**WHAT YOU WILL DO:** Write out, word for word, only the lines from the one with "Uncheck Internet Protocol" to the end of the data below.

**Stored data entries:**
::::::::

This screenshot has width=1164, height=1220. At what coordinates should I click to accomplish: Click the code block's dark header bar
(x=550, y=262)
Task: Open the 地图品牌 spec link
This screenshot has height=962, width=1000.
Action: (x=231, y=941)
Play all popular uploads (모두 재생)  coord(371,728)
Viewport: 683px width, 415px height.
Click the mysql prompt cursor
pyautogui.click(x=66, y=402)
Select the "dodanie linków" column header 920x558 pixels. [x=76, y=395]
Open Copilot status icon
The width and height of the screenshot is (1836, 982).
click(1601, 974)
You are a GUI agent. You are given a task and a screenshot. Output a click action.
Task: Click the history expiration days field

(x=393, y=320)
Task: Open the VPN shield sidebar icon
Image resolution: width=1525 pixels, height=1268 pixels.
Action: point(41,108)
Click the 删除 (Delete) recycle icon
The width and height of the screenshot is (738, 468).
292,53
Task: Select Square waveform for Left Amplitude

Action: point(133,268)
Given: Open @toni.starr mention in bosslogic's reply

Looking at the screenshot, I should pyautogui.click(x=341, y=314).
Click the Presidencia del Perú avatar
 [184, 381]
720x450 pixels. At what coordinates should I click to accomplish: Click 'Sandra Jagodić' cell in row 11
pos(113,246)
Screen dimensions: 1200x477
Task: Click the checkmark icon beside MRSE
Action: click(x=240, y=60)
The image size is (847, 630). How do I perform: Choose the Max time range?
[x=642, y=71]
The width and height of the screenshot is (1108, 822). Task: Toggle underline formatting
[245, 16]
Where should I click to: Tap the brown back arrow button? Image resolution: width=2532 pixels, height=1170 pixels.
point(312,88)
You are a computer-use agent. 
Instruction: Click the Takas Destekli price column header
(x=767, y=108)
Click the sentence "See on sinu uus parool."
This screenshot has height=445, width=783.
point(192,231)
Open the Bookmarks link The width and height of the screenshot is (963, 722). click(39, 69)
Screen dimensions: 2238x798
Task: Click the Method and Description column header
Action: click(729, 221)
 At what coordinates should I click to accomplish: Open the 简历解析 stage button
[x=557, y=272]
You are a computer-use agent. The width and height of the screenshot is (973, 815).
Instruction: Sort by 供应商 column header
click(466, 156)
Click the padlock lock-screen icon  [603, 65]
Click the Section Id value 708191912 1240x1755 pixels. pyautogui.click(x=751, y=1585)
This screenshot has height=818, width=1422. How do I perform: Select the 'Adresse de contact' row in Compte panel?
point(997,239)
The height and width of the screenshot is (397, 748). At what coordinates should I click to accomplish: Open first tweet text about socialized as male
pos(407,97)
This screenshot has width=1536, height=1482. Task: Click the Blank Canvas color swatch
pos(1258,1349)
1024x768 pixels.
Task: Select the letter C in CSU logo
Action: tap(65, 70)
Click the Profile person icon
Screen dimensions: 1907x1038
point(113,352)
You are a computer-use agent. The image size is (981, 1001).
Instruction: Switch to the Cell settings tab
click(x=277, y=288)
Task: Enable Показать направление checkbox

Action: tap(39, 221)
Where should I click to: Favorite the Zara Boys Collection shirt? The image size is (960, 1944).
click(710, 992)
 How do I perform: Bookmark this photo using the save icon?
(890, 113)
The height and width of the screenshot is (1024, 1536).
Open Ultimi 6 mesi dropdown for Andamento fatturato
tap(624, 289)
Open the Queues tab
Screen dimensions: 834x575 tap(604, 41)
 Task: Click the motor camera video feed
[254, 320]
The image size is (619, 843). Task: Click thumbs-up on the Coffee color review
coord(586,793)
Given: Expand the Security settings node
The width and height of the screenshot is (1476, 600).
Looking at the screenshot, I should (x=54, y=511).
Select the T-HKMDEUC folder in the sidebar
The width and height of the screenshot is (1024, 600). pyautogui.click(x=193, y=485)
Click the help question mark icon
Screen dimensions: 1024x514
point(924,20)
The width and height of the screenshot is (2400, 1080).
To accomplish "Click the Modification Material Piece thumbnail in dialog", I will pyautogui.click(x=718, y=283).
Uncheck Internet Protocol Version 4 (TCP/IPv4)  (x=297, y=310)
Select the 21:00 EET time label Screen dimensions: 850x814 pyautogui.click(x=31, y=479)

::::::::

**PROBLEM SOLUTION:**
Uncheck Internet Protocol Version 4 (TCP/IPv4)  (x=297, y=310)
Select the 21:00 EET time label Screen dimensions: 850x814 pyautogui.click(x=31, y=479)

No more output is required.